Taubach in Saxe-Weimar.

Certain specimens discovered at Taubach and first described in 1895 possess an importance second only to that of the Mauer jaw and of the Javan bones found by Professor Dubois. Indeed there would be justification for associating the three localities in the present series of descriptions. But upon consideration, it was decided to bring the Taubach finds into the present place and group. It may be added that they are assigned to an epoch not very different from that represented by the Mauer strata whence the mandible was obtained.

Fig. 3. The grinding surface of the first right lower molar tooth from Taubach. The letters denote several small prominences called cusps.

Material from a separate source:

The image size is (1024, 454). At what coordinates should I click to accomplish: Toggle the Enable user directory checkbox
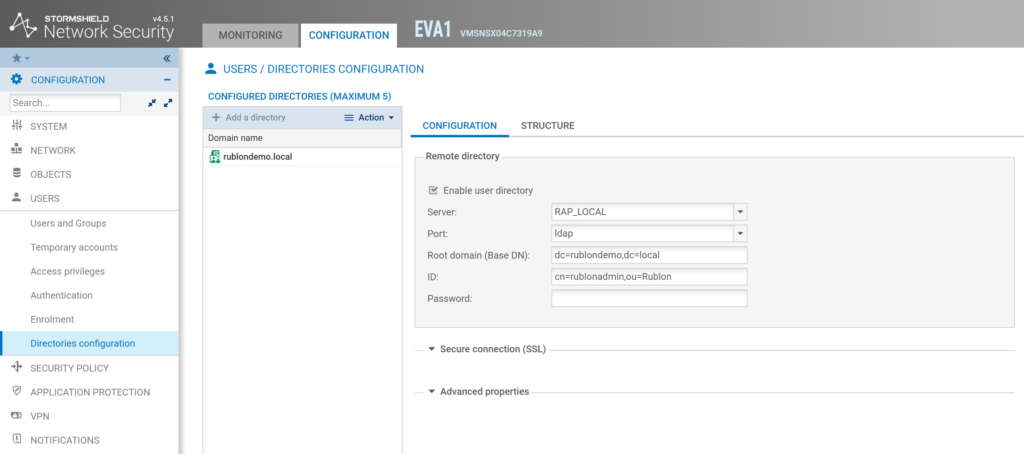[x=433, y=190]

Fig. 4. The grinding surface of the corresponding tooth (cf. Fig. 3) of a Chimpanzee. (Figs. 3, 4, 5, and 6 are much enlarged.)

The actual material consists only of two human teeth of the molar series. One is the first lower ‘milk’ molar of the left side. This tooth exceeds most corresponding modern examples in its dimensions. In a large collection of modern teeth from Berlin no example provided dimensions so large. The surface is more worn than is usual in modern milk teeth of this kind. The second tooth (Fig. 3) is the first lower ‘permanent’ molar of the left side. It bears five cusps. Neither this number of cusps, nor its absolute dimensions, confer distinction upon the tooth. Its chief claim to notice is based upon its relative narrowness from side to side. That narrowness (proportion of transverse to anteroposterior diameter), represented by the ratio 84.6:100, is present in a distinctly unusual and almost simian degree. In this character the Taubach tooth resembles the same tooth of the Chimpanzee (Fig. 4), to which it stands nearer than does the corresponding tooth of the Mauer jaw. The manner in which the worn surface of the tooth slopes downwards and forwards has been claimed as another simian character. In these respects, the Taubach tooth is among the most ape-like of human teeth (whether prehistoric or recent) as yet recorded, and in my opinion there is some difficulty in deciding whether this is the tooth of a human being or of a pithecoid human precursor. There is a very slight tendency (Figs. 5, 6) to concrescence of the roots, and these are curiously parallel in direction, when viewed from the side. In the latter respect no similarity to the teeth of apes can be recognised.